Review by Z.G. Burnett, Antiques and The Arts Weekly


The Americana Session I and II online-only sales at Garth’s Auctioneers and Appraisers on May 21-22 featured 665 lots of Americana of all types. Figural and fine art occupied the top lots on both days, with a few pieces of intriguing furniture and tableware among them. The sales were accessible with a 94 percent sell-through rate, with everyday items for new and experienced collectors alike, bringing in $403,500 in overall sales.

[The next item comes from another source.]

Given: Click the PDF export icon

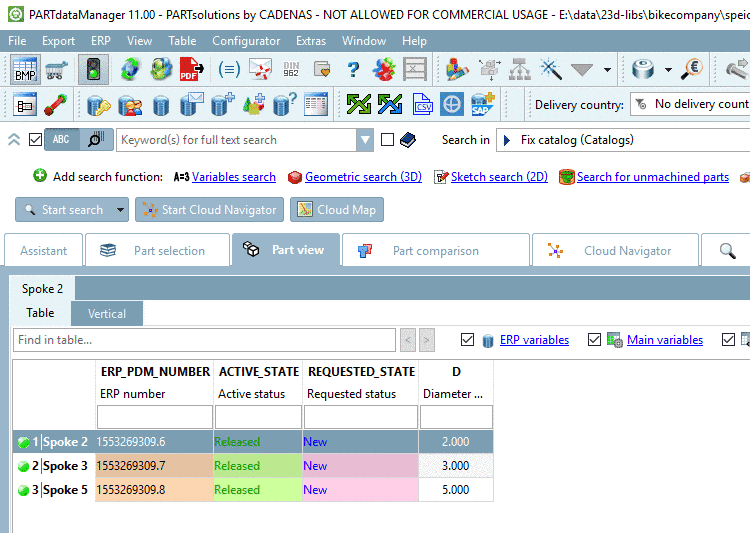Looking at the screenshot, I should pyautogui.click(x=191, y=69).

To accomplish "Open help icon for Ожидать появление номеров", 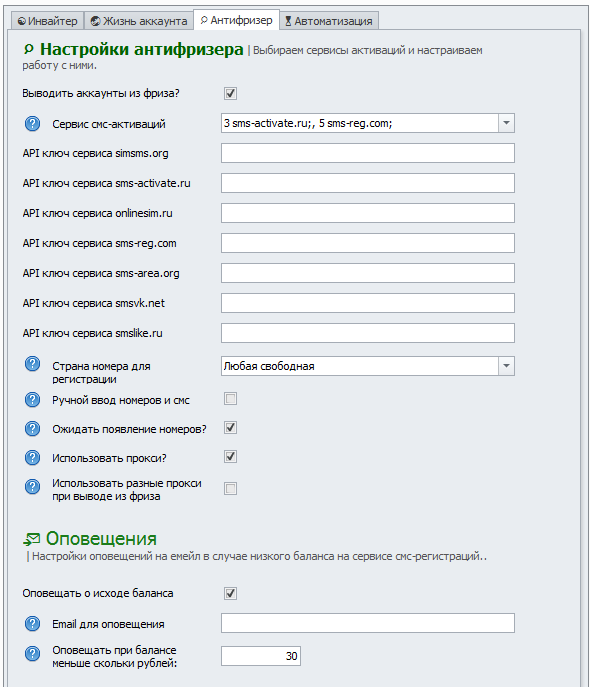I will pos(32,428).
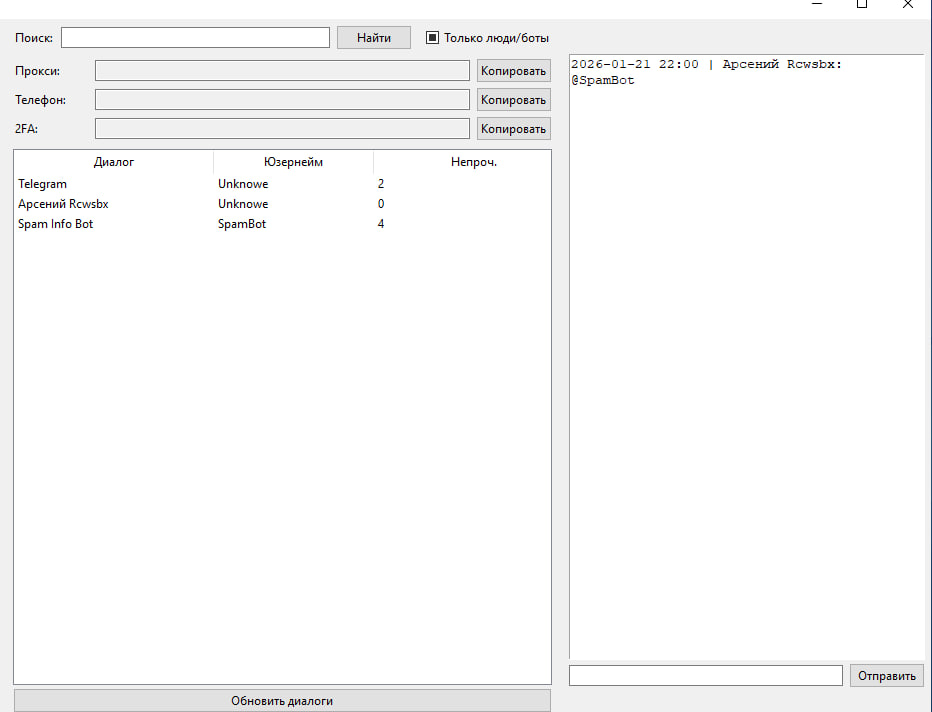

The undisputed champion of both sessions was a folk art rooster by Wilhelm Schimmel, which doubled its high estimate to $42,500, a price around four times higher than any other lot in both sales. Schimmel was a German-born itinerant artist known for his polychrome pine creations, especially his sought-after eagle carvings. The rooster retained its vibrant original paint and was distinctive for its 9-inch height, as Schimmel’s roosters tend to be more in the 3- to 4-inch range. The lot included a letter from the late dealer Jess Pavey (1906-2000) who purchased it from Barbara Leisher of Carlisle, Penn. A longtime citizen of the town, Leisher remembered Schimmel from his time working for her relatives. The rooster was last sold at Garth’s from Pavey’s inventory in 1967 and sold on their in-house bidding platform, GarthsLive.

Also associated with Pavey was an early Twentieth Century cast iron lawn jockey that sold for just over $4,000. Although unremarkable at first glance, like many that have come before and with most of its paint missing, this jockey had a provenance well-known to veteran collectors. It once stood outside Pavey’s Fine American Antiques shop in Birmingham, Mich., and sold to a Southwest buyer after a long exchange with multiple online contenders that began at $750.

Right behind the rooster in the first session was a Kentucky folk art sandstone carving from the late Nineteenth Century, with another in a similar style close behind in the top lots. Found on a farm, they were reportedly used as boundary markers. The female carving had a weathered surface but was otherwise in good condition, carved with “CT” on the rear. It landed $10,625, more than ten times its original estimate. The male carving showed moderate deterioration yet still doubled its estimate to $3,000. The dating of both figures is mostly owed to the inscription on this sculpture’s back, “JM 1895.” At around one foot high each, they would be difficult to miss on a property line and a shame to trip over if one did. Not to be separated, both figures sold to the same Midwest collector.

The second session was topped with works by the Swiss-French artist Karl Bodmer. From 1832 to 1834, Bodmer was hired by explorer Prince Maximilan zu Wied-Neuwied on his expedition along the Missouri River in the tribal lands of the Omaha, Mandan, Hidatsa and Blackfoot nations, among others. There he captured accurate portraits of the region’s then-numerous inhabitants, which were reproduced and published in a record of the prince’s travels. The top two of these three hand colored aquatints were of the Mandan chief Mato-Tope, or Four Bears (circa 1784-1837). Bodmer painted him as a chief, which commanded $8,750, and as a warrior that won $5,000. Mato-tope later died of smallpox, one of the roughly 80 percent of the Mandan tribe to perish from the imported disease.

Maker’s names abounded in the top lots of these sales. The second highest lot in Session II was a coin silver spoon hallmarked for Paul Revere, with shell detail and monogramming on the handle, that sold

for $6,250 to a New England collector on LiveAuctioneers. “We don’t handle a lot of Revere silver,” said Richard “Jeff” Jeffers, chief executive officer and principal auctioneer at Garth’s. “In my 27 [years’ experience], this is only the fourth piece to come up here.”